For what crime did Wadea Al-Fayoume, a 6-year-old in Chicago, die?

Every child should have the right to grow up with the compassion that Wadea Al-Fayoume expected.

Family members of Wadea Al-Fayoume bring out his casket from the Mosque Foundation to the hearse in Bridgeview, Ill., Oct. 16, 2023. An Illinois landlord accused of fatally stabbing the 6-year-old Muslim boy and seriously wounding his mother was charged with a hate crime after police and relatives said he singled out the victims because of their faith and as a response to the war between Israel and Hamas. (AP Photo/Nam Y. Huh)

(RNS) — “When the female infant buried alive is asked, ‘for what crime were you killed?’” 

This verse, in Surah At-Takwir in the Quran, is one of the earliest revealed to the Prophet Muhammad (peace be upon him) in response to what had been, prior to the advent of Islam, a normal practice of female infanticide, a practice so evil that had nonetheless been drained of its revulsion by its sheer frequency.

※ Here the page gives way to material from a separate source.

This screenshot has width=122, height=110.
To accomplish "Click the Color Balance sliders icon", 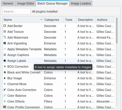I will 5,95.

As I looked at the tiny coffin as I spoke at the funeral of Wadea Al-Fayoume, a 6-year-old Palestinian American child killed in his own home in a Chicago suburb by a man authorities say was his landlord, I couldn’t stop thinking of this verse.


For what crime was Wadea killed? He was full of love and joy, with an infectious laughter that brought smiles to random strangers in supermarkets and restaurants. Even if he was none of those things, his murder would still be unjustifiable.

But his crime was that he was a Palestinian. On Saturday (Oct. 14), authorities say the landlord, Joseph Czuba, 71, stormed into the child’s home with rage in his eyes and an intention to shed as much Palestinian blood as possible. According to prosecutors, he first choked Hanaan Shahin, Wadea’s mother; when she was able to escape briefly, Czuba took a 12-inch military-grade knife and proceeded toward Wadea.

Wadea ran up to the familiar man to give him a hug — prior to last week, the man had behaved kindly. Instead, with no mercy, the man stabbed Wadea 26 times, shouting, “You Muslims must die!” Wadea died shortly afterward. The man turned to the child’s mother and stabbed her 12 times, but she somehow survived and is in critical condition.

It’s hard to grapple with so much hate. How could a man who in his basic humanity used to greet a 6-year-old child with toys and a hug suddenly become an animal? In his own account, Czuba was incited by the now debunked report of 40 decapitated Israeli babies, a typical scrap of disinformation that flies around a war but that was repeated by the president of the United States, sending it viral. The idea behind this lie was that every Palestinian child would grow up to be an eventual savage who kills babies. So Czuba decided he should kill a Palestinian baby first.

The details of the autopsy and condition of Wadea’s body made the horror worse. But as we buried Wadea, everyone had the same sentiment: For what have all of the now 1,500-plus children in Gaza been killed? Every last one of them is as beautiful and worthy of the outpouring of sympathy as Wadea. And Wadea, and every last one of them, is as worthy of a soul as any child around the world.

In this past week, more Palestinian children have been murdered than children killed in an entire year of war in Ukraine. Yet their stories seem to show their lifeless bodies sparingly before pivoting quickly again to say, “But Hamas!”


That no longer is acceptable. The humanity of Palestinian children is now being called into question not just in Gaza, but all over. One of the most heartbreaking moments I witnessed at Wadea’s funeral — or at any funeral — came when some members of the extended family cried out moments after they buried Wadea, “Joe Biden, you did this!” It is a terrible feeling to feel like your own president doesn’t care who you are.

A Palestinian American myself, I often pose this reminder to my colleagues here in the United States — those who seem to treat me like “one of the few good ones”: If my parents had never been forced out of their homes in the occupied territories to forge a path as refugees in this country, I would be one of those people suffering or even dying in Palestine on a television screen today. And I would still be just as human as I am now, with an American passport.

Wadea didn’t deserve to die. No child deserves to be killed. Every child should have the right to grow up with the love and compassion that Wadea expected, not the cruelty that sharply pierced his dreams.

“For what crime were you killed?” is what I mumbled to his casket, knowing that he will one day be asked by his creator that very question. The victim will not be silenced on that day.

But I then move on to another question about the Palestinian child: For what crime were you occupied? For what crime were you driven from your home? For what crime were you starved? For what crime were you bombed to pieces? For what crime were you ignored?